Problem to work on
Rewrite the spam article from "Using Web-Based E-mail" to "protection I needed.", substituting "BlackBerry" for every "Treo".

[begin Source document]

Law Practice Magazine — July/August 2006
PERSONAL TECHNOLOGY
Features
Web-Based Weapons in the Battle Against Spam
Having been online since 1989, I have seen a ton of junk e-mail. But my PC's e-mail application, Microsoft Outlook, had developed a pretty good client-side spam filter that ensured I didn't see much of the junk headed my way. It wasn't perfect, but it was simple, and it stopped the vast majority of spam from hitting my inbox.
When my Treo smartphone and my Weblog entered the picture, however, I had to grapple with some serious spam issues for the first time. For everyone who has a smart-phone or a blog (or is thinking of one), here's a review of what happened and how I addressed the resulting problems.
Using Web-Based E-mail to Unclog Your Inbox
When I bought a Treo to gain access to my e-mail while on the road and away from my PC, it quickly became evident that a client-side approach to battling spam wasn't for me. I was seeing e-mail on my phone before my PC's filters could clean it up—meaning that all that junk was now clogging my phone, creating exceedingly long download times, and making it much harder to get any value out of the phone. I needed a better answer.
One came from my Web host, which offered an installation of SpamAssassin, an open source tool for blocking spam on the server. Like Outlook's junk-mail filter, SpamAssassin isn't perfect—but it provided a significant improvement over seeing a junk-filled inbox on the Treo. For about six months, that provided all the protection I needed.
This is when I ran into an interesting problem: While the open source community was updating SpamAssassin on a regular basis, my Web host was not. This meant I was using an increasingly dated version of the service, which resulted in newer and savvier junk mail finding its way through SpamAssassin's filters. My "clean" mailbox was getting dirty again. Fast.

[end Source document]
[begin Listed records]

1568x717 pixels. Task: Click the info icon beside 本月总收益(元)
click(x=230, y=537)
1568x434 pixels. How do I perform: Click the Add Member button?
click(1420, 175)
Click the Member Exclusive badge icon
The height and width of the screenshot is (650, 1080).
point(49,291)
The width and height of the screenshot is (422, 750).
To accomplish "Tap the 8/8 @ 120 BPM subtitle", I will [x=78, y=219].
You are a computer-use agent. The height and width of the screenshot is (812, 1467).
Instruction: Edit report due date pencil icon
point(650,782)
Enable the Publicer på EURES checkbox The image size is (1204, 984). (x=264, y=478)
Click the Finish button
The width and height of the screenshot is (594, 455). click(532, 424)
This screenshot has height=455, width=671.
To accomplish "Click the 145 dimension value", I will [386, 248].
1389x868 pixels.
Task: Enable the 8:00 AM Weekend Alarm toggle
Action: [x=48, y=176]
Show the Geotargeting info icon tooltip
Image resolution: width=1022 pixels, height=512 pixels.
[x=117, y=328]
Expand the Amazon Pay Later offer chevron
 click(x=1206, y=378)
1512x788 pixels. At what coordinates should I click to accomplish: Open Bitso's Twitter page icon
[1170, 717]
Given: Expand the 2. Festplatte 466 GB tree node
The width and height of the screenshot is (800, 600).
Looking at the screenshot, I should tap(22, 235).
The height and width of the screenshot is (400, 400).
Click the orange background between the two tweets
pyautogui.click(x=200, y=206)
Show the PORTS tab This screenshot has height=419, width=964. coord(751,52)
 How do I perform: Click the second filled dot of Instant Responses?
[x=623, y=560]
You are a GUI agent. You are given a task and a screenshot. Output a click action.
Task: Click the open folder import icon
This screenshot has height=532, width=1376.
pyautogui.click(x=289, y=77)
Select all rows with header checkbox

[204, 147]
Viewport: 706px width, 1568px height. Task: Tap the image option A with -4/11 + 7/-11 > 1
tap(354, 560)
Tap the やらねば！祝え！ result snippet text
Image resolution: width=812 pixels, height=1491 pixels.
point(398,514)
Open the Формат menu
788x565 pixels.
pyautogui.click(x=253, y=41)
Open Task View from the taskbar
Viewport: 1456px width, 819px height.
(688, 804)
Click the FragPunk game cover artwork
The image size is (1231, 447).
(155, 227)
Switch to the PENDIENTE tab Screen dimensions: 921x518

[end Listed records]

Written answer
Using Web-Based E-mail to Unclog Your Inbox
When I bought a BlackBerry to gain access to my e-mail while on the road and away from my PC, it quickly became evident that a client-side approach to battling spam wasn't for me. I was seeing e-mail on my phone before my PC's filters could clean it up—meaning that all that junk was now clogging my phone, creating exceedingly long download times, and making it much harder to get any value out of the phone. I needed a better answer.
One came from my Web host, which offered an installation of SpamAssassin, an open source tool for blocking spam on the server. Like Outlook's junk-mail filter, SpamAssassin isn't perfect—but it provided a significant improvement over seeing a junk-filled inbox on the BlackBerry. For about six months, that provided all the protection I needed.